WASHINGTON – The State Department said Friday it is looking into how a self-professed member of a banned Egyptian terrorist organization was issued a U.S. visa and traveled to Washington this week for meetings with senior Obama administration officials.
Spokeswoman Victoria Nuland said the "circumstances of this particular case" were being reviewed. She declined to discuss specifics, citing privacy laws, but said the department is trying to better understand how and why Hani Nour Eldin was granted a visa and held meetings with officials at the White House and State Department.
Eldin, a recently elected member of Egypt's parliament, was one of six Egyptian legislators invited to visit Washington by the Woodrow Wilson Center think tank for discussions about the current political situation in Egypt. However, Eldin has also identified himself as a member of Gamaa Islamiya, or the Egyptian Islamic Group, which the State Department has designated a "foreign terrorist organization."

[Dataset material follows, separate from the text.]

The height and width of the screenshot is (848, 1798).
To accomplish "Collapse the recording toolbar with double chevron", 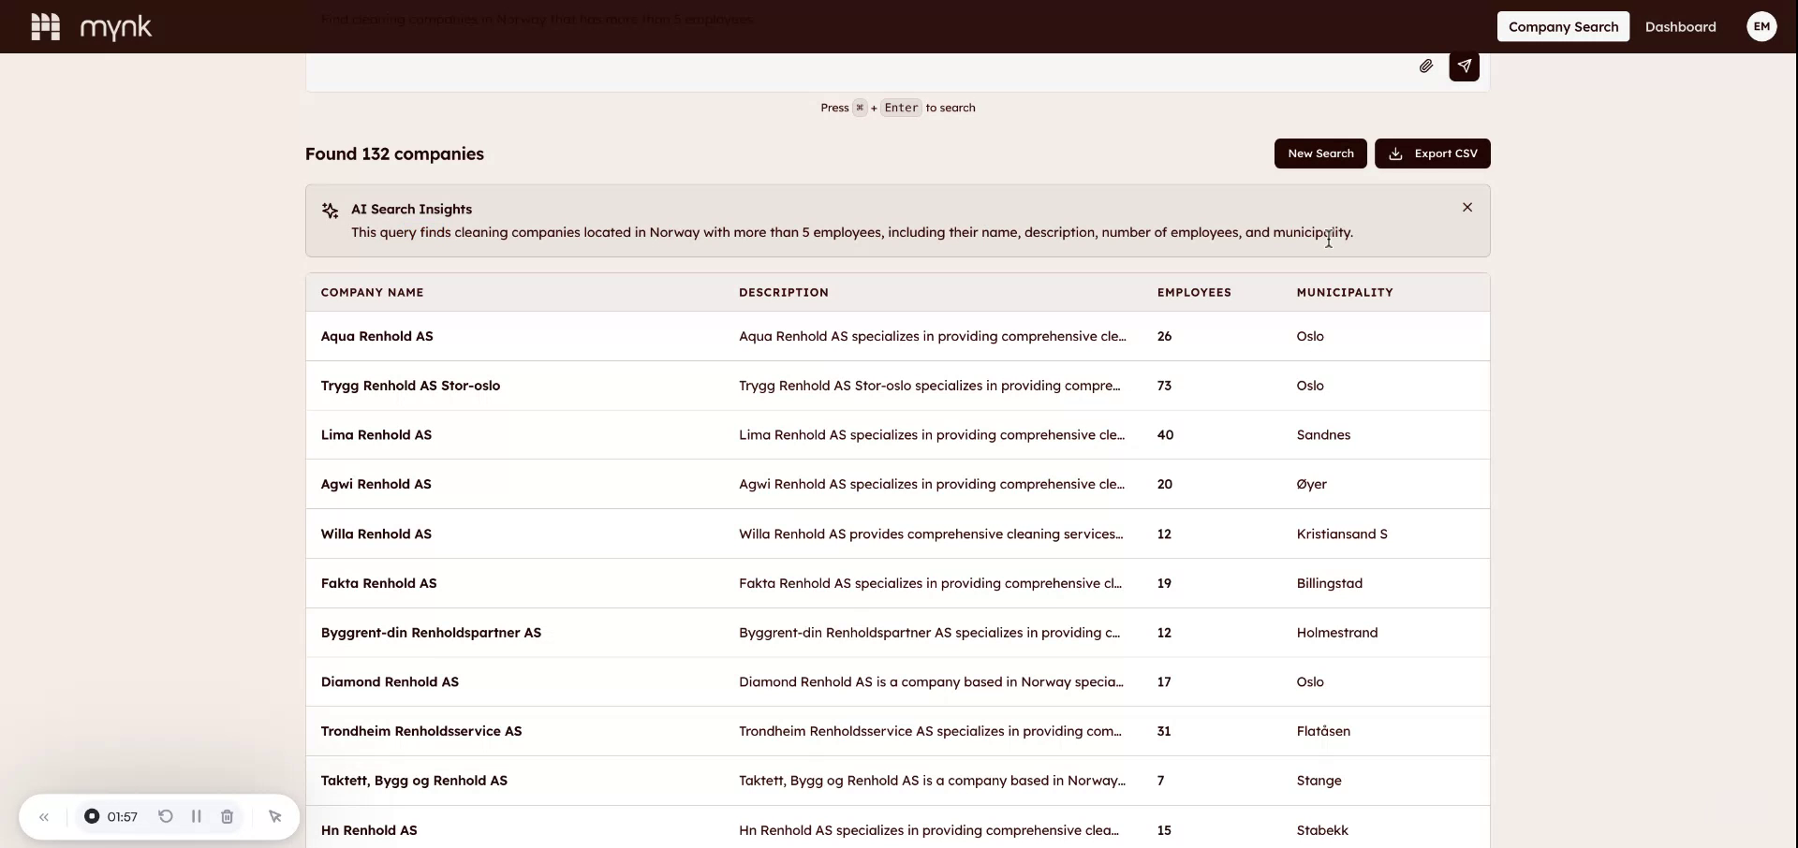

Members of such groups are ineligible for U.S. visas and barred from entering the United States.
Eldin could not be reached for comment Friday as he and the rest of the group were returning to Egypt. But he confirmed his membership in Gamaa Islamiya in an interview with The Daily Beast website, which first reported on the matter.
Applicants for U.S. visas undergo a significant vetting process to determine whether they intend to return to their home country or could pose a threat to the United States.
Nuland said that like other applicants, all members of the Egyptian delegation went through a full set of screenings.
"Those screenings do depend, however, on the integrity of the information that's available to us at the time we do screen," she said. "This particular case is one that we are now looking into."
In addition to the discussions at the Wilson Center, Eldin's delegation held meetings with Denis McDonough, President Barack Obama's deputy national security adviser, and William Burns, the deputy secretary of state, according to administration officials.